Cryoglobulins more than often do not interact with red blood cells, unless it combines the features of cold agglutinin with cryoglobulins, although the chance is deemed rare. Therefore, cryoglobulins don't produce hemolysis effect, however its serious complications such as systemic inflammatory or neoplastic disorders can in turn lead to anemia.

== Comparisons between cold agglutinin, Donath–Landsteiner antibodies and cryoglobulin ==

Although there is some overlap of symptoms, cryoglobulinemia and cold agglutinin disease differ in the process by which blood vessels become blocked. In cryoglobulinemia, antibodies accumulate and block blood vessels. In cold agglutinin disease, antibodies (different from those in cryoglobulinemia) attack and kill red blood cells, which then accumulate and block blood vessels.

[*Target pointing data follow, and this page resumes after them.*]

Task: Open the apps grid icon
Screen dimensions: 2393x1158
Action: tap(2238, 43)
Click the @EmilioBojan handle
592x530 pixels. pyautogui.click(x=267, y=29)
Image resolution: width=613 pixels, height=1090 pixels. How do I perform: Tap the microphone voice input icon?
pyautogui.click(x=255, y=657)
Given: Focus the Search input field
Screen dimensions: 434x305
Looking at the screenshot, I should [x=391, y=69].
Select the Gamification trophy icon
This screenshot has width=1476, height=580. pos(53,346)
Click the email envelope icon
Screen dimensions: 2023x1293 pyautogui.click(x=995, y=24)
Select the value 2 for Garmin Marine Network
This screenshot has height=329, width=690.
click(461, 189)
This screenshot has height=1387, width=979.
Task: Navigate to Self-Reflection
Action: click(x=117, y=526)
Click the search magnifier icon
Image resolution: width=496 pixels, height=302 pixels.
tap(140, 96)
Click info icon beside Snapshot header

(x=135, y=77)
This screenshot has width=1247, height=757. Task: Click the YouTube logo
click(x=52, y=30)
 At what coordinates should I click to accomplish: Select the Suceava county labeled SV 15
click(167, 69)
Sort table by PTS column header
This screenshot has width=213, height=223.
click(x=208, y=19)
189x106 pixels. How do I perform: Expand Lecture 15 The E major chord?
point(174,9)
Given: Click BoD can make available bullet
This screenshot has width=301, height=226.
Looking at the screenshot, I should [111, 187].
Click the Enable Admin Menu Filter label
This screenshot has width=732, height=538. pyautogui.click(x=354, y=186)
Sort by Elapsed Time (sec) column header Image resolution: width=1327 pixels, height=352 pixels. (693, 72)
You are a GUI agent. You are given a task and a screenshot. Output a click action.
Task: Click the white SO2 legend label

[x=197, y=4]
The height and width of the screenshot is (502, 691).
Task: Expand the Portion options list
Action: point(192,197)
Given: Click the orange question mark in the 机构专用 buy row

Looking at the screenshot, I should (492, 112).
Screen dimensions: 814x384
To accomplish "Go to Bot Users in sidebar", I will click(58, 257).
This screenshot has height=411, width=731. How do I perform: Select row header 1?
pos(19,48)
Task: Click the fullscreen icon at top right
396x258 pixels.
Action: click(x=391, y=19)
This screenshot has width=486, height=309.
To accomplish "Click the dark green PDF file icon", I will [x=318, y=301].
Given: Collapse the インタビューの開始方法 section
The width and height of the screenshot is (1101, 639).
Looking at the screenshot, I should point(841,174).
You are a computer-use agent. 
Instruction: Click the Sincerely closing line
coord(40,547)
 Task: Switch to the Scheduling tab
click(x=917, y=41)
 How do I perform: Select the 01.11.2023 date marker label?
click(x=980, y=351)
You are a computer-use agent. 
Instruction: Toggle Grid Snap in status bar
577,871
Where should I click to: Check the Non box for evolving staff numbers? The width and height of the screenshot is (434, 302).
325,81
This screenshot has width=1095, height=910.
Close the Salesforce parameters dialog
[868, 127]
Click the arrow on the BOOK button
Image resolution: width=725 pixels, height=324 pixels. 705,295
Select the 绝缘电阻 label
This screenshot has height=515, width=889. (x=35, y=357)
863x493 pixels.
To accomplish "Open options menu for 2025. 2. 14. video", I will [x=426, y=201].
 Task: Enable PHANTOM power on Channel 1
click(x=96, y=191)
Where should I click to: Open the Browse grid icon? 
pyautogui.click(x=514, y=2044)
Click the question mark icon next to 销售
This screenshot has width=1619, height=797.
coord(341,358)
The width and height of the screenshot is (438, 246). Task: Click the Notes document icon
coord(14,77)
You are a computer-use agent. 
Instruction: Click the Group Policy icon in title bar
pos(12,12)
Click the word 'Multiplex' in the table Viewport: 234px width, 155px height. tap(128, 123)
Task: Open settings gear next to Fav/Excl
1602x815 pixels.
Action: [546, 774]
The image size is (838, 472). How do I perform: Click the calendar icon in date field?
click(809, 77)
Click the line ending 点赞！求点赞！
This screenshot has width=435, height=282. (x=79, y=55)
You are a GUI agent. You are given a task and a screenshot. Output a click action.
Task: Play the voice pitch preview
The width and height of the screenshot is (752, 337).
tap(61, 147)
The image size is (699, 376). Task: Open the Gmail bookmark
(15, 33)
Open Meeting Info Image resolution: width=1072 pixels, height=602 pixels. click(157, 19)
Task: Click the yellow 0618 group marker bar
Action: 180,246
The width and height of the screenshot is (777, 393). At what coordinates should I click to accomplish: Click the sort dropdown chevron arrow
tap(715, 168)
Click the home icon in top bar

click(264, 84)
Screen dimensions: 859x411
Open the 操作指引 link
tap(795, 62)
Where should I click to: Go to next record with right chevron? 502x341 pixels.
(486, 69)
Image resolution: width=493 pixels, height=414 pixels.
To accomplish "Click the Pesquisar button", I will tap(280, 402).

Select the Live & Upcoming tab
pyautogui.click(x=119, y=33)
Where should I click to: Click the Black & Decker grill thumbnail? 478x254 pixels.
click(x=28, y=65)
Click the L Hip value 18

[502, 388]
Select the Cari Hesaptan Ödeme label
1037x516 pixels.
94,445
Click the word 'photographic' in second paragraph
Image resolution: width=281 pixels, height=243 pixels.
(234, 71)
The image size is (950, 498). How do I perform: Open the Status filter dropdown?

|  | Cold agglutinin antibodies | Donath–Landsteiner antibodies | Cryoglobulin |
|---|---|---|---|
| Associated disease | Cold agglutinin disease | Paroxysmal cold hemoglobinuria | Cryoglobulinemia |
| Typical antibody types | IgM | IgG | Various types, but usually monoclonal IgM plus polyclonal IgG (type II) |
| Typical antibody targets | I or i antigen | P antigen | Other immunoglobulins |
| Typical patients | Women over 70 years | Children | People over 60 years |
| Typical symptoms | Anemia, acrocyanosis | Dark urine, fever, chills, back or leg pain | Palpable purpura, arthralgias, myalgias |
| Hemolysis | Extravascular | Intravascular | No |

Common features among the three conditions above include:
- All can trigger Raynaud's phenomenon.
- All may be caused by infections, autoimmune disorders as well as lymphoma or other lymphoproliferative disorders.

===Complement===

Complement activation plays a definitive but limited role in warm-antibody AIHA (w-AIHA), whereas primary cold agglutinin disease (CAD), secondary cold agglutinin syndrome (CAS), and paroxysmal cold hemoglobinuria (PCH) are entirely complement-dependent disorders.

===Hemolysis site===

Hemolysis induced by cold agglutinin disease taking place outside the vessels while which of Donath–Landsteiner antibodies is taking place inside the vessels.